··· DOCUMENT SECTION

Another excellent point. I went to private school and we had penmanship, phonics, and spelling all as separate courses. I've always been an excellent reader and I always credited the well-rounded focus on both reading/writing I received.
I guess I just have a love of cursive because it flows and is more artistic than block print. I hope kids will learn decent handwriting skills there may come a day when they want to use it to impress someone with something personal again :)
I got good at reading student writing, too, Amy, and among 400 or so students over time, had just 2 cases of bona fide dysgraphia. Know how I knew? Their writing was awful 100% of the time. Others could write better with effort. Unfair, but true.
Wow peach, your son is one of very few then who is still being taught that skill. I hope he enjoys learning it - one day it may be a precious commodity :)
I req'd my 8th grade Engl students to handwrite everything (unless lesson focus was MLA style format). Was my honor to see hand-crafted thoughts. Tons of personality comes through. Hard enough to assess essays. Word-proc papers wld have made it #@%!
doctor's excluded :) - I agree that handwriting bears more importance than we tend to give it. I wish it wasn't being neglected as it is.
Great point with the "new math" and calculators. It just doesn't make sense to me that we are allowing language and writing to become obsolete. One day it will be one of those cool "forgotten" arts and maybe people will fall in love with it again.
agreed, I love it when people can write legibly.

······
··· GIVEN INFORMATION

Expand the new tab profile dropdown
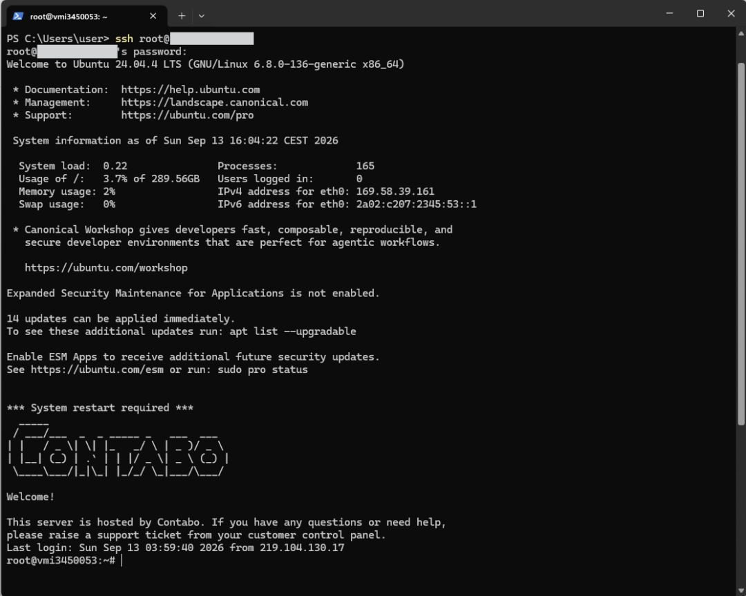The height and width of the screenshot is (596, 746). click(x=202, y=16)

······

◆ THE TASKS
1. According to the comments on handwriting, how could the former teacher tell which students had bona fide dysgraphia?
2. Extend the comments on handwriting past their final line.
The listing plays no part in this work.

◆ SOLVED PROBLEMS
1. Those students wrote awfully 100% of the time. The other students could write better when they made an effort.

2.
I hear you with the art of conversation. I find myself having to look up different sayings and abbreviations people use. Sadly, the art of conversations do seem to be dying. How ironic in an information age we struggle to communicate.
I've read somewhere that changing handwriting actually reflects your mood - so if your signatures change it may be corresponding to how you're feeling at the moment. Interesting so many different requirements in different states.
Thank you for the excellent answer and link, I definitely still write often in notebooks, although the quality of my handwriting has definitely declined due to all the typing I do. I like to write sometimes just to practice and keep the skill.
Creative writing would be another great subject to have as regular practice in schools for sure.
Ok, not sure what this has to do with cursive being taught to kids, but interesting feedback.
I see your point but agree to disagree, I think writing by hand is far more valuable and shouldn't just be relegated to history - it's what connects us with our history after all :)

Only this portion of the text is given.